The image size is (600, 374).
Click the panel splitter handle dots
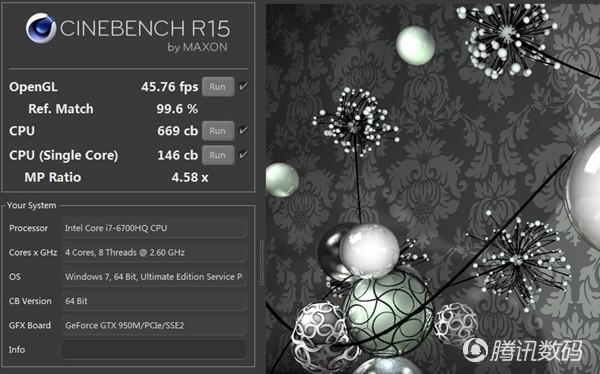coord(262,263)
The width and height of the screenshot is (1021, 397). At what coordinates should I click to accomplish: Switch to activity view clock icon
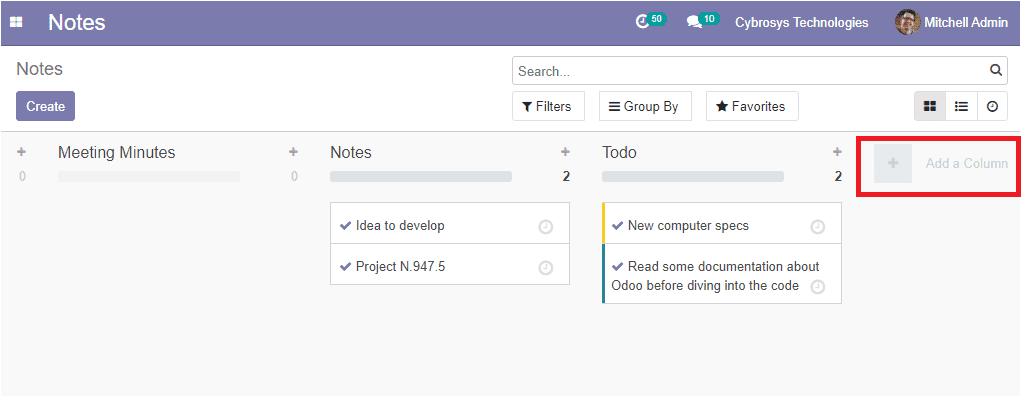point(992,106)
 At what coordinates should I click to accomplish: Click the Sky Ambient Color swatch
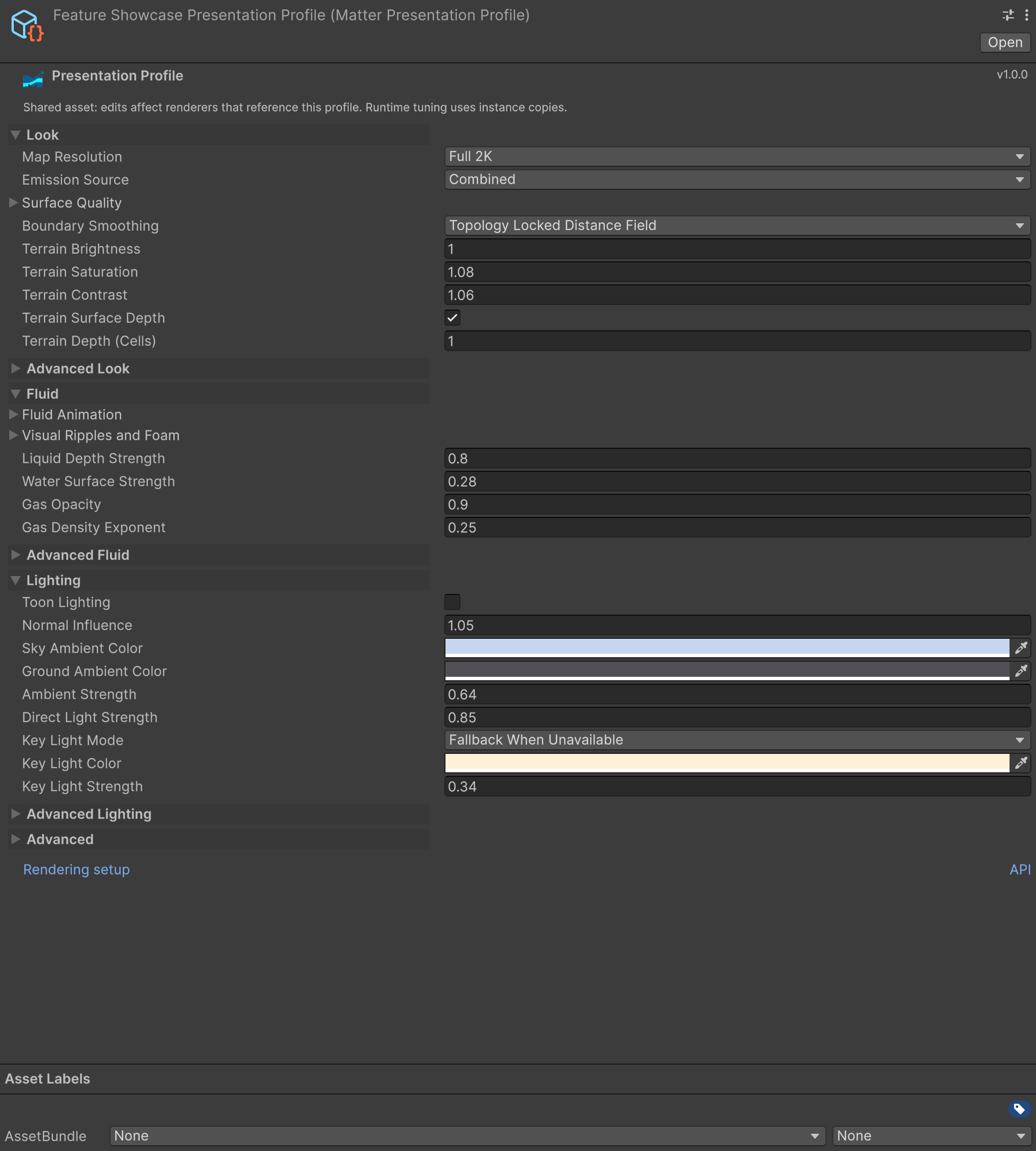[x=727, y=648]
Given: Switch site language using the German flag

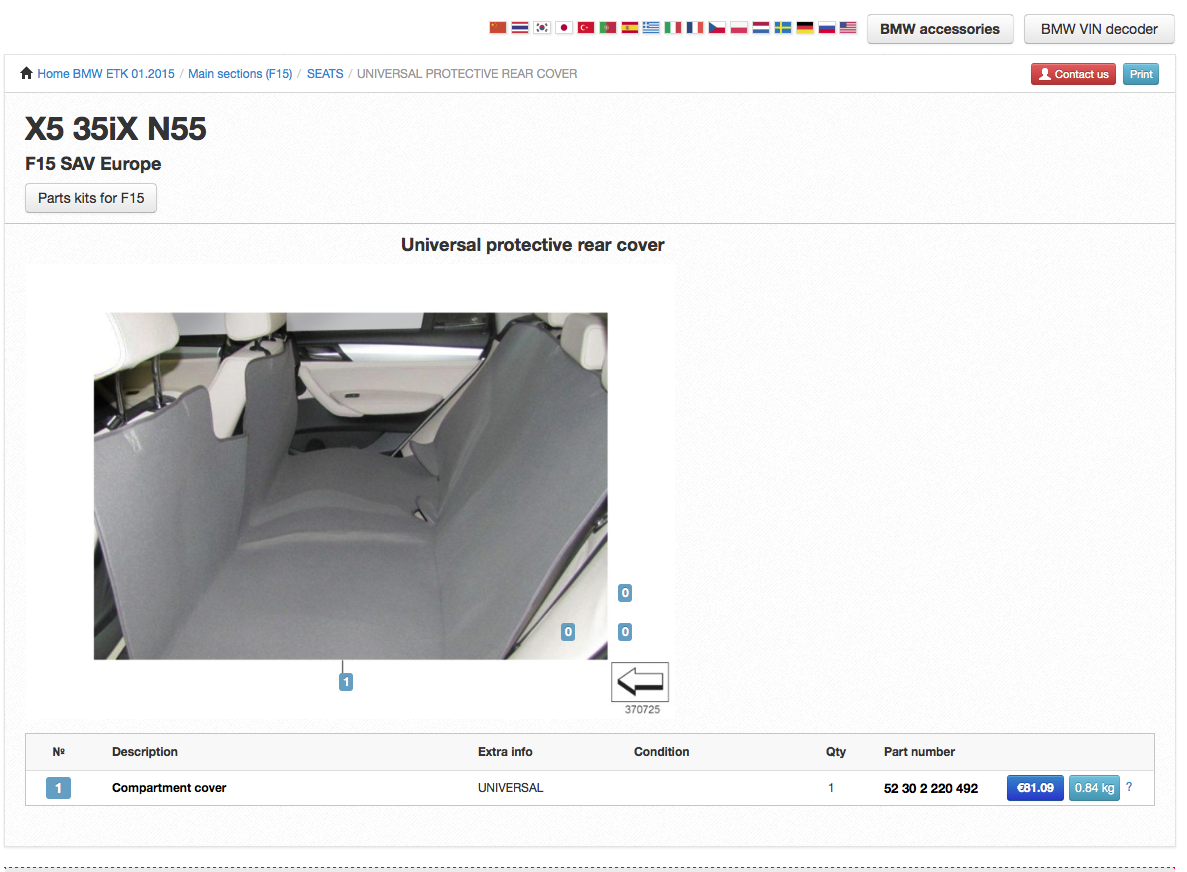Looking at the screenshot, I should 805,27.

......

In repeating the entries, exclude the pictures and alter nothing else.

The image size is (600, 374).
Click the panel splitter handle dots
coord(262,263)
The width and height of the screenshot is (1021, 397). At what coordinates should I click to accomplish: Switch to activity view clock icon
point(992,106)
 At what coordinates should I click to accomplish: Click the Sky Ambient Color swatch
[x=727, y=648]
Given: Switch site language using the German flag

Looking at the screenshot, I should 805,27.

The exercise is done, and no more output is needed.